**GIVEN INSTRUCTION:** Count how many lines of the records below contain the string "agent". Give only the number.

Data records:
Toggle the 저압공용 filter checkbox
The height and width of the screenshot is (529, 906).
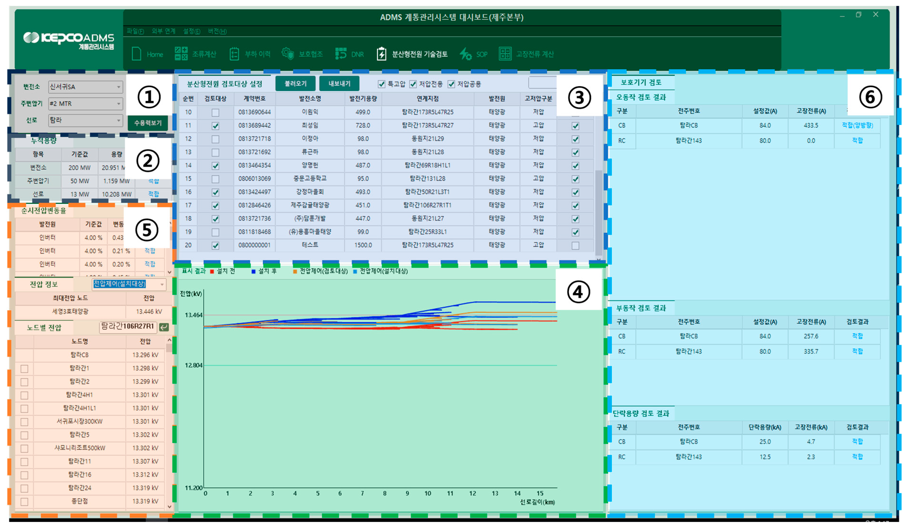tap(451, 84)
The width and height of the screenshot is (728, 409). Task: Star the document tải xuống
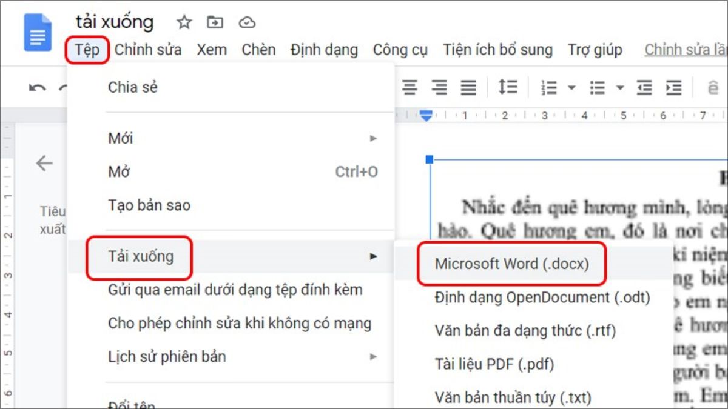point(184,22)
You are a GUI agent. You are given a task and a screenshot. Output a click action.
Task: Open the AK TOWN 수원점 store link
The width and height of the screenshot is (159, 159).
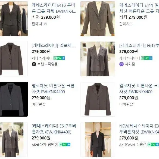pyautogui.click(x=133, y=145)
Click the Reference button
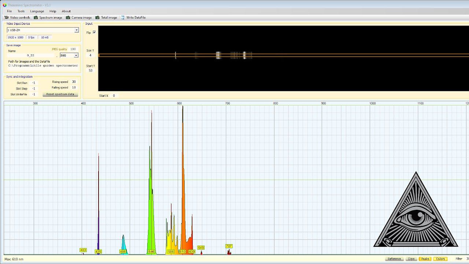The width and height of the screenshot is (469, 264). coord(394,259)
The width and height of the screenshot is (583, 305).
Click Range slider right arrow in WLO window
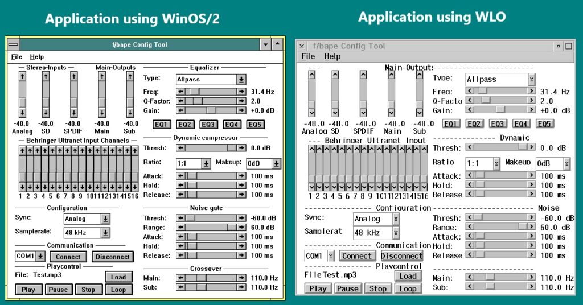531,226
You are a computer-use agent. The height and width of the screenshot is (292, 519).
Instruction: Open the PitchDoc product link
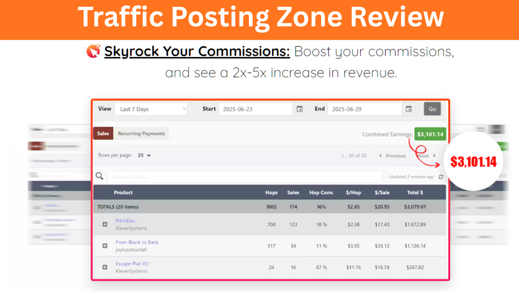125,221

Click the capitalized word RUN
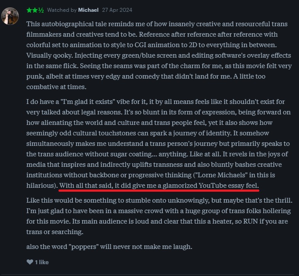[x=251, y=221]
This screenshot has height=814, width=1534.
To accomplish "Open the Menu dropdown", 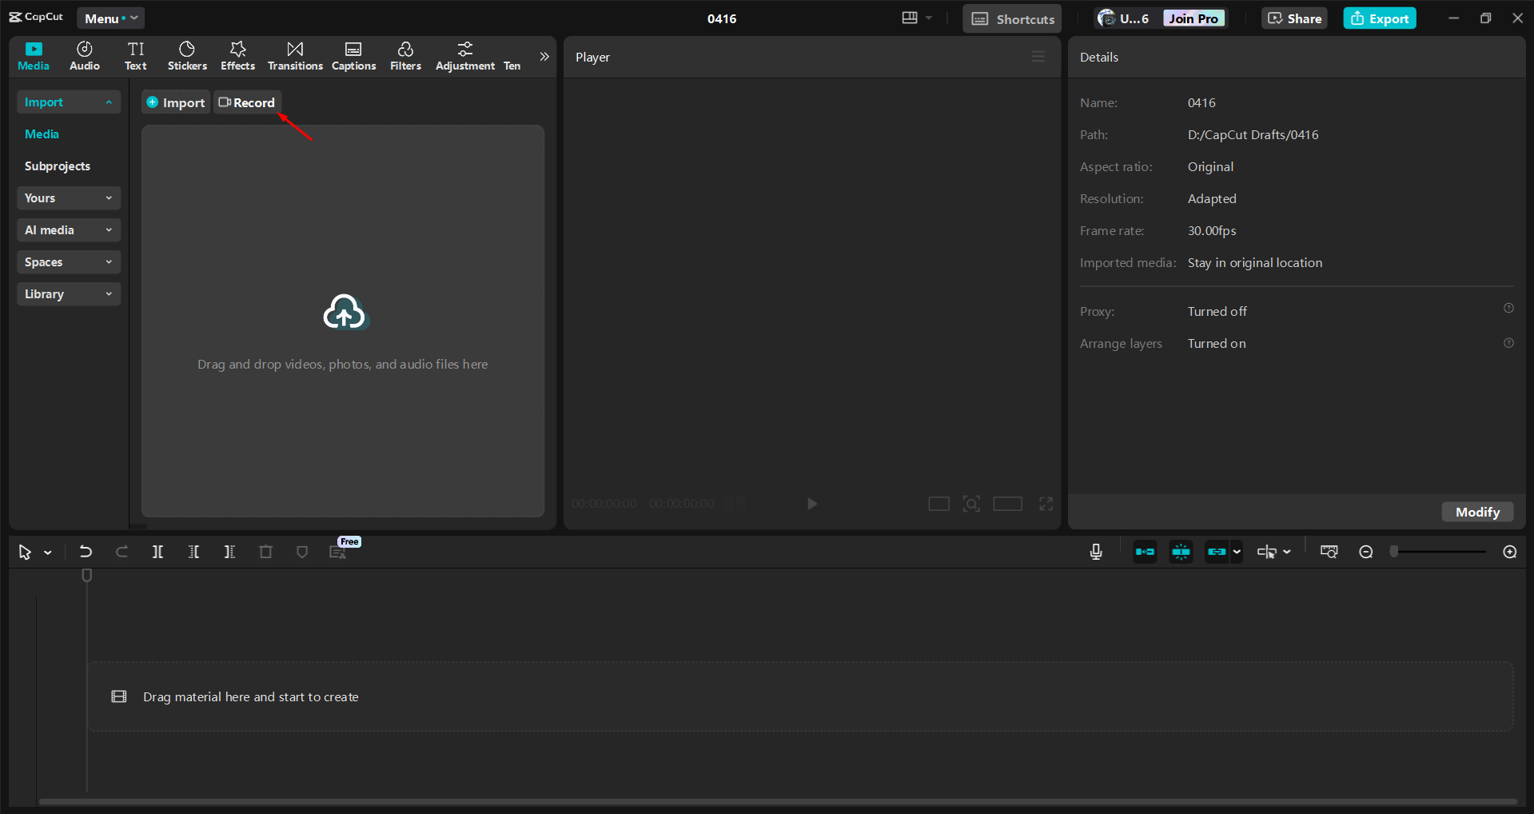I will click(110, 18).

**SOLUTION TO THIS EXERCISE:** 2